Green thumb: landscape architect Enzo Enea on bringing mysticism to Miami's waterfront
For more information visit Enzo Enea's website
From his first job working on the landscaping of Hawaii’s Sheraton Hotel in the 1990s, Enzo Enea has been refining his craft. So much so that the Swiss-based founder and CEO of Enea Landscape Architecture is, these days, the go-to guy for creating lush green spaces that combine head-turning showmanship with a nuanced eye for balance and intimacy.
These are particularly busy times for Enea’s practice especially in Miami where his name is on the hoardings of a clutch of bold-faced projects including Enrique Norten’s One Ocean, Arquitectonica’s Oceana Bal Harbour, Zaha Hadid’s One Thousand Museum, OMA’s Park Grove and Isay Weinfeld’s Fasano Residences + Hotel Miami Beach.
He recently completed work on the 43-residence condominium Palazzo del Sol, a palatial community on Fisher Island’s last prime waterfront development site, whose 10ft high floor-to-ceiling windows look out over the Atlantic Ocean, South Beach and downtown Miami.
We took the opportunity to pin the landscape architect down to find out more...
Wallpaper*: What was the brief for the Palazzo del Sol, and how did you interpret it?
Enzo Enea: Two years ago, we were approached by Fisher Island Holdings to develop a landscape concept for the outdoor spaces of Palazzo del Sol. The brief was to create a completely new concept of outdoor living, by maximising the use of the exterior areas and making the outdoors an extension of the interior spaces of the Palazzo del Sol building.
Enea worked with Miami's specific micro-climate in order to create a design that would feel at home in the city
In a tropical climate like Miami’s where temperatures can exceed 40°C, such a requirement requires careful study to create a micro-climate that would allow the families to really enjoy the outdoors. We were inspired by the idea of indoor and outdoor connectivity, but the view of the water was key. It’s why we changed the position of the cabanas to face the water and open up views by strategically placing trees and palms away from those views.
W*: What was the most challenging aspect of the project and how did you resolve it?
EE: The project was already under construction before we were involved, so that made the design process atypical. It was a challenge to catch up. As there was no pause in the construction schedule, we had to provide a concept design that was not only fresh, but feasible in terms of constructibility. We had to work efficiently to build trust and bring value to the project. Happily, the client was very open to the bold moves we proposed.

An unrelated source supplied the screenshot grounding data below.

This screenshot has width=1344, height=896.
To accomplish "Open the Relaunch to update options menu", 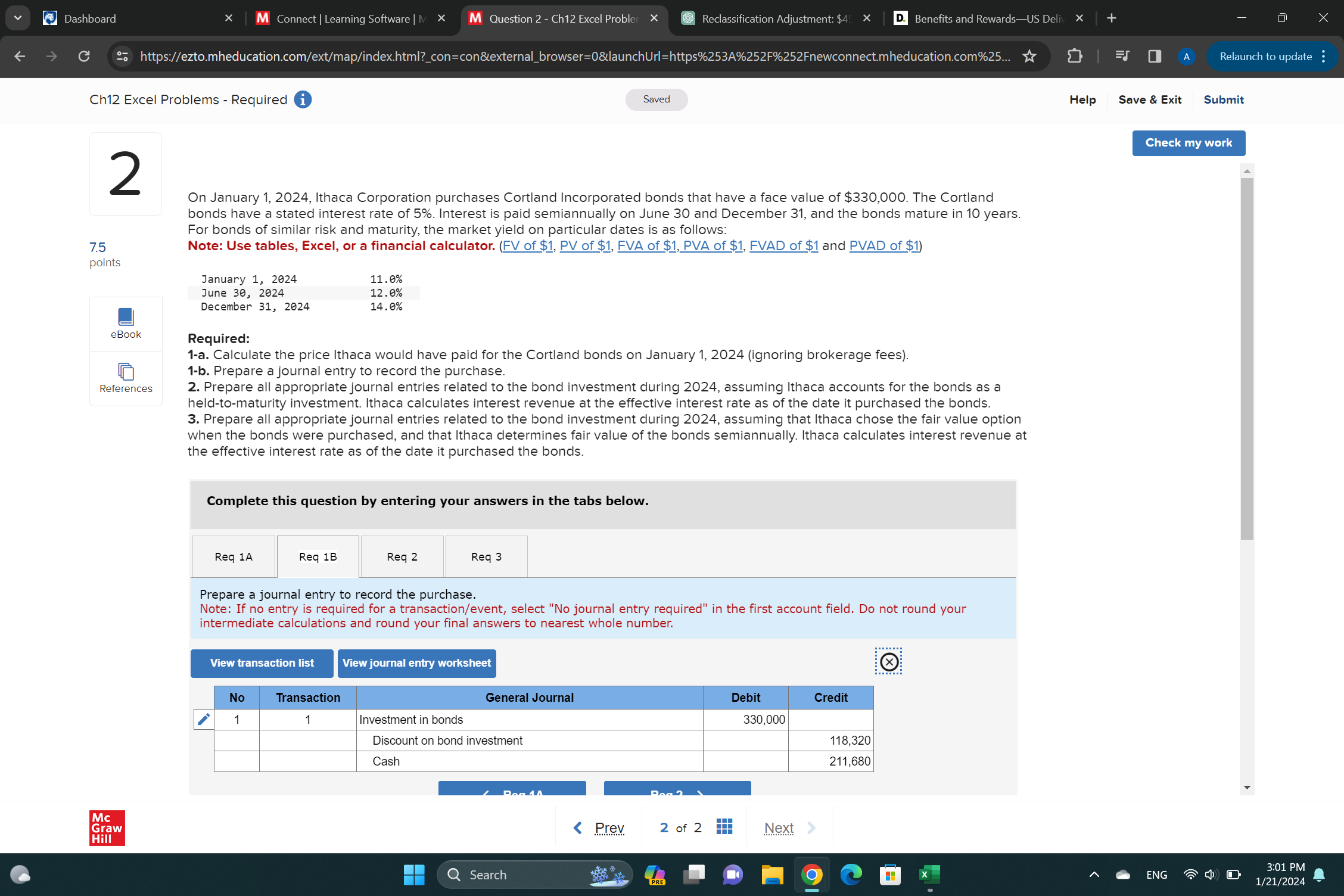I will pos(1324,57).
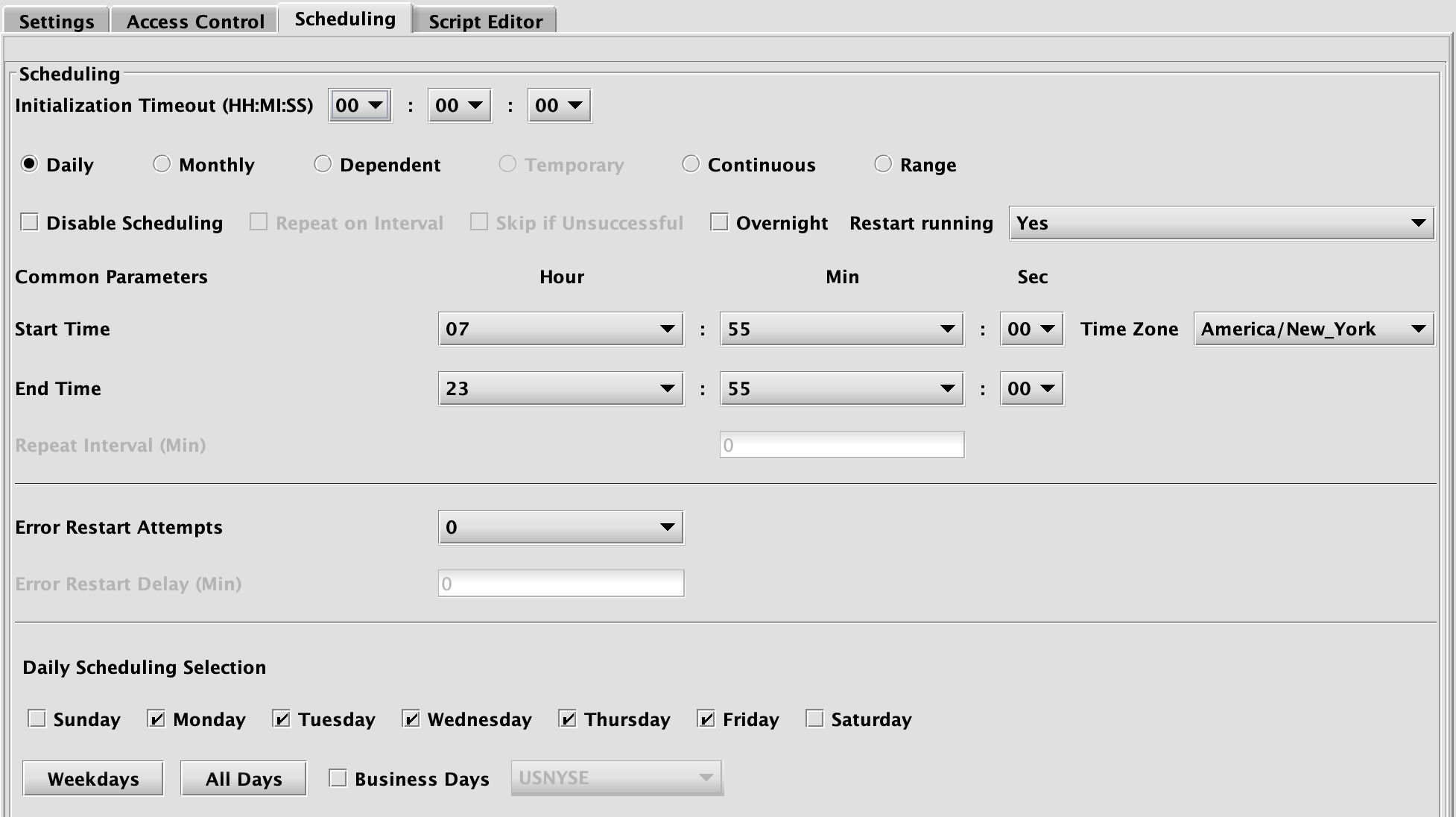
Task: Select the Range radio button
Action: [x=883, y=164]
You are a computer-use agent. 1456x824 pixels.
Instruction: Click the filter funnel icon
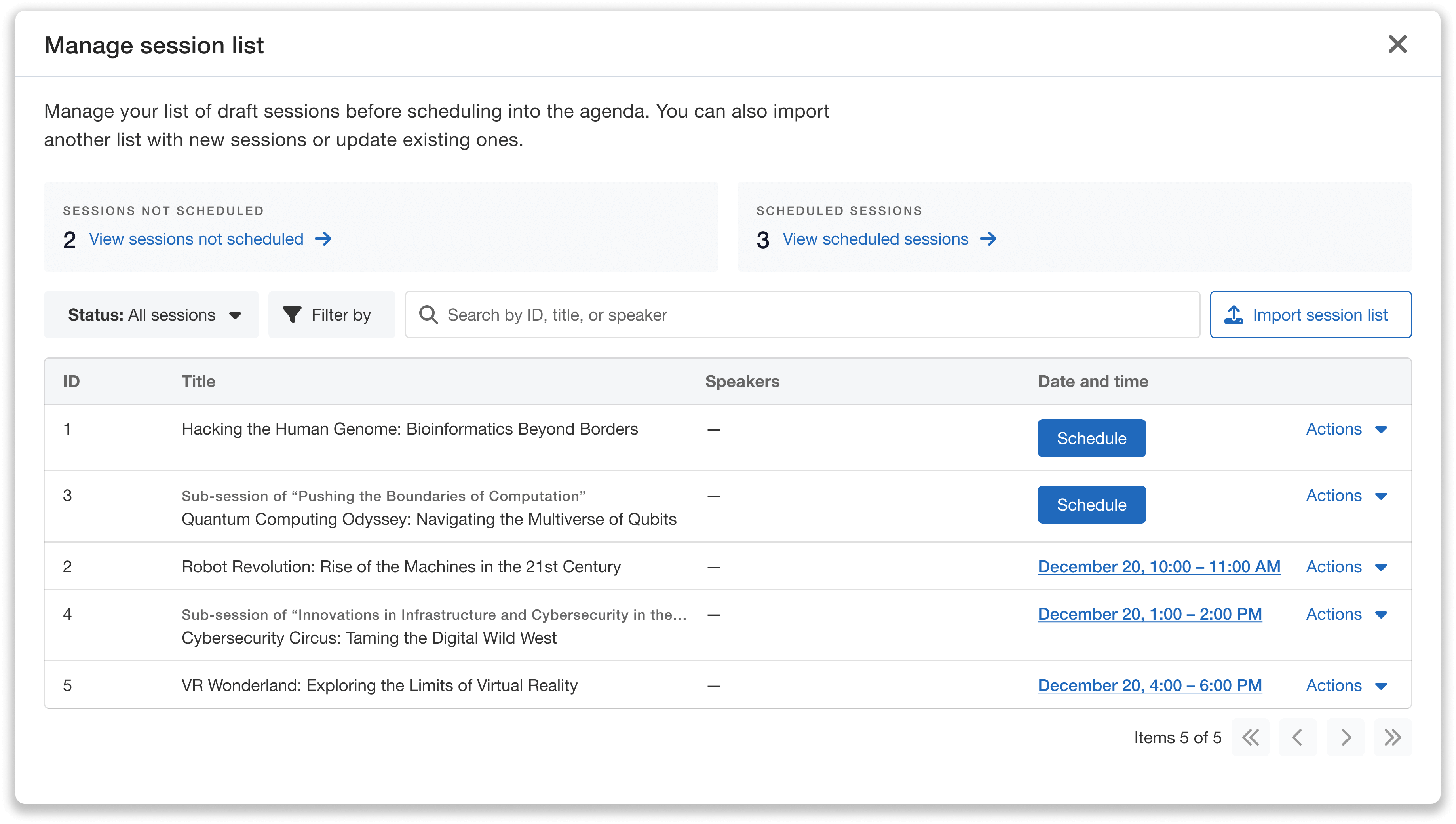(x=293, y=315)
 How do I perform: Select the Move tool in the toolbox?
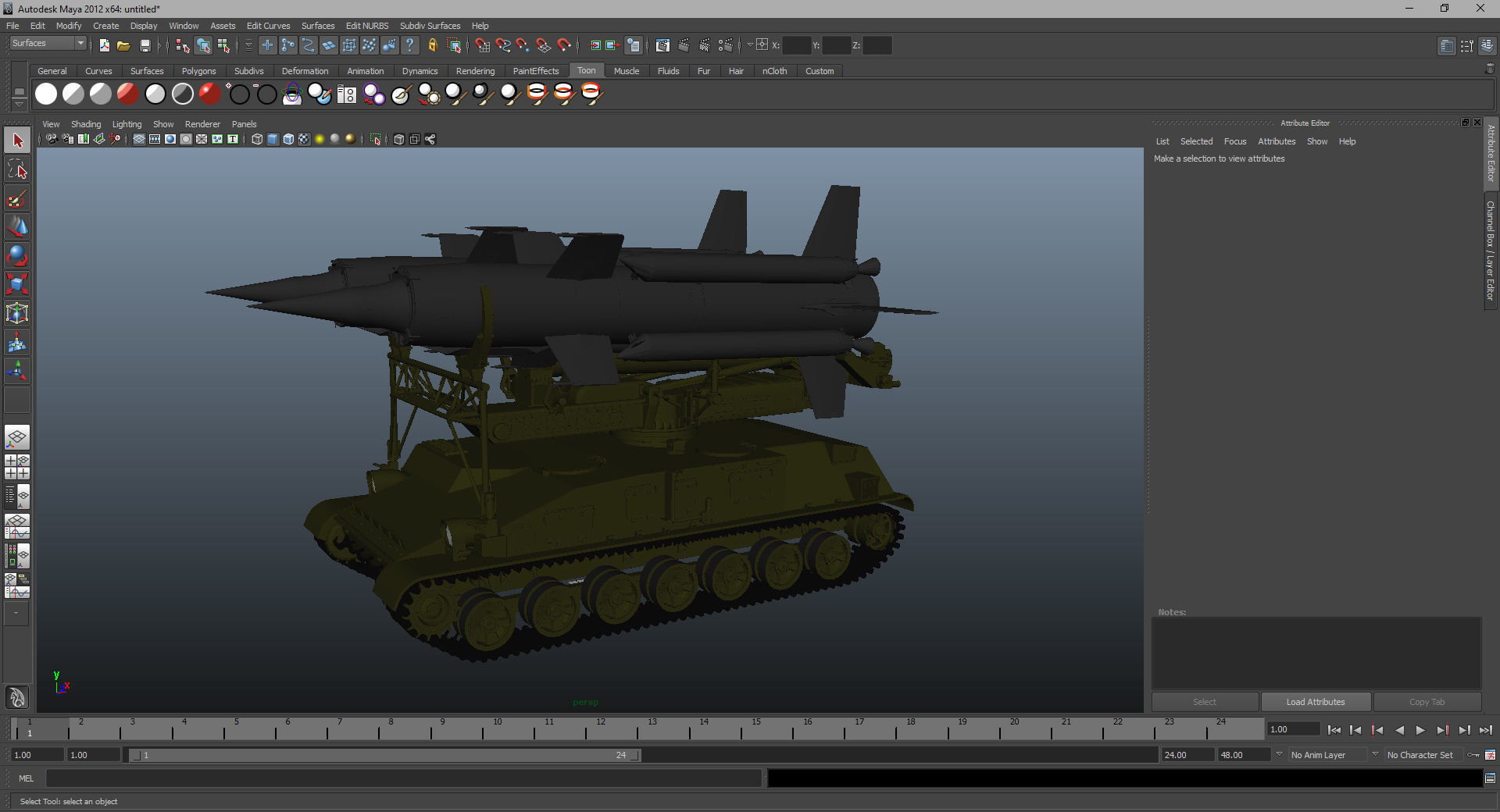(x=17, y=226)
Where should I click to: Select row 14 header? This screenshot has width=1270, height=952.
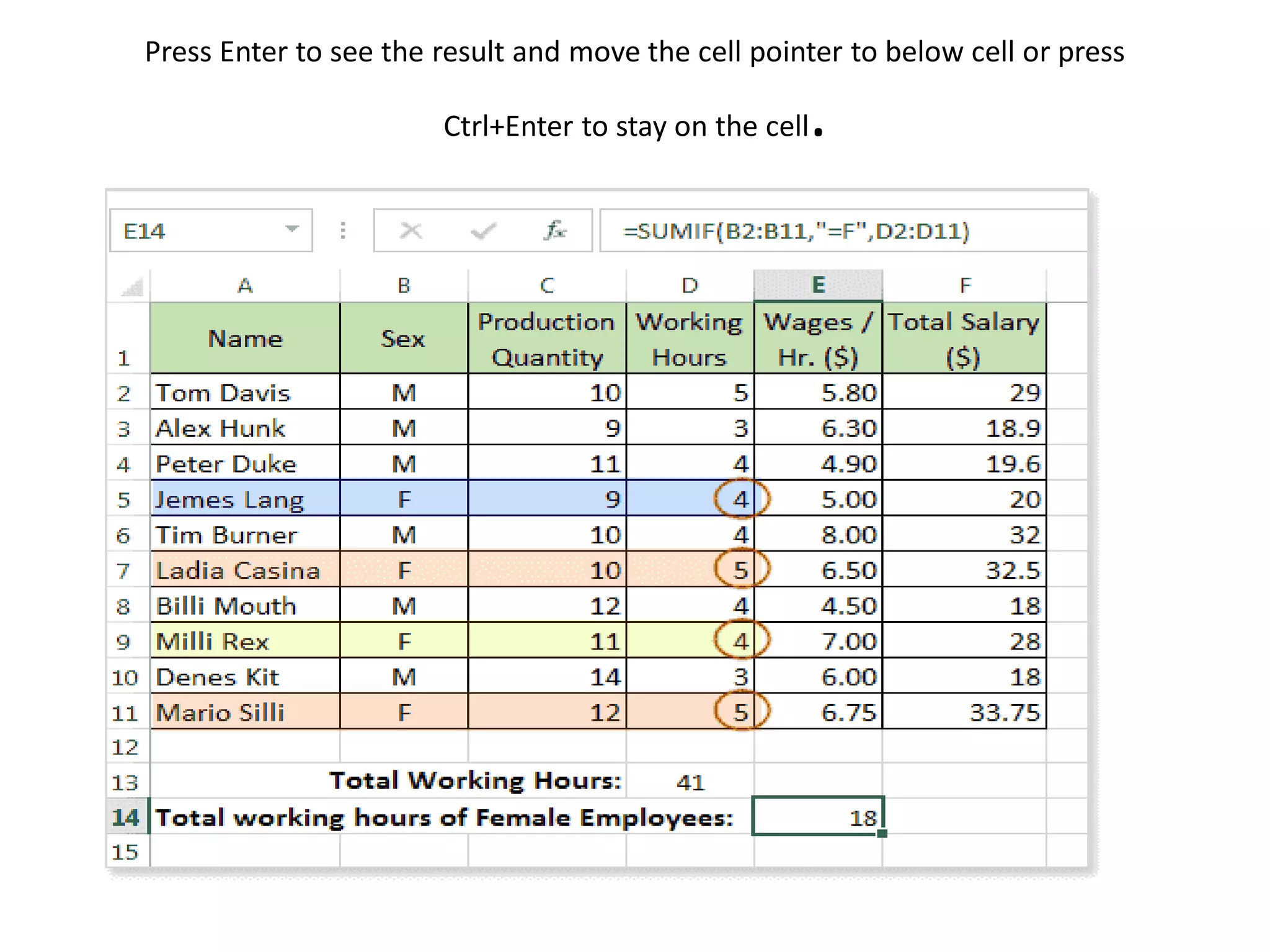point(126,817)
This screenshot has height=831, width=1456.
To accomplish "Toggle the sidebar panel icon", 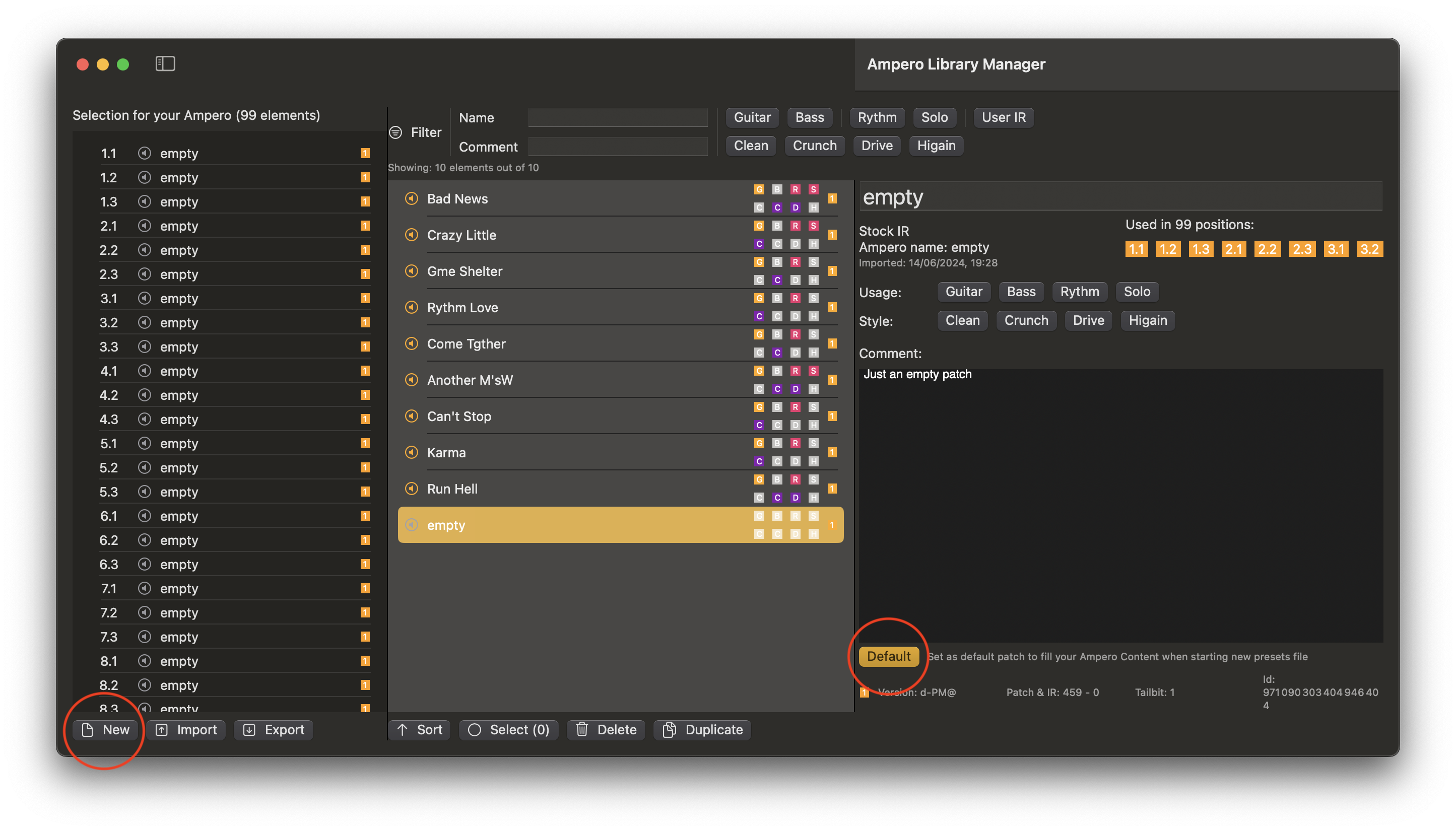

W*: Which part of the project are you proudest of?
EE: The most notable part of the gardens is the arrival and porte-cochère drop-off, and the pool deck that overlooks the waters of Government Cut and South Point Park. We designed architectural elements draped with flowering vines to make the space more green and fresh. The design weaves the natural paving materials with varying textures and shades of green to make a natural but manicured landscape.
W*: What is your assessment of the state of landscape architecture today?
EE: Landscape architecture is fundamentally about designing our future environment and producing remarkable transformations. It is a combination of science, engineering, biology and art, and it is more complex than most people can think. It is hard to think of another profession that has accomplished so much for society.
W*: What are some pitfalls that young practitioners starting out in the business should be aware of?
EE: It is important to be practical. Pushing the envelope in design is a given; however, it is important not to lose sight of the goal of the projects, and to respect the client’s budget.
Water views were key, so the architect worked towards opening up views to the sea
W*: What, in your view, are some common mistakes made by landscape architects?
EE: Not integrating the landscape design with the building architecture and the place. The landscape architect must be aware of the surroundings, the climate, the plant-hardiness zones, the style of the architecture. It’s not about decorating, but integrating.
W*: Who do you think is doing great work in your field these days?
EE: An important scope of landscape architecture is to generate value to a place. A good example is the High Line in New York. By activating this space, every developer building around Manhattan’s West Side has profited. London’s Hyde Park is another example for how important landscape is in a city.
W*: Who has influenced or inspired you?
EE: My personal design philosophy has its roots in my childhood in Italy. The summers I spent on my grandfather’s farm rooted in me the mystical properties of nature. He was part of a long line of Italian stonemasons, and my father carried on this tradition with a stone and terracotta garden decoration business. As a child, I helped my grandfather with his fountain building and, in the process, came to appreciate the importance of stone and water in the garden as calming, therapeutic elements. In 1990, I went into the business of landscape design, when I joined my father. That early exposure to the hands-on, construction aspect of the garden trade, as well its financial facets, influenced how my company was developed, and how it runs today.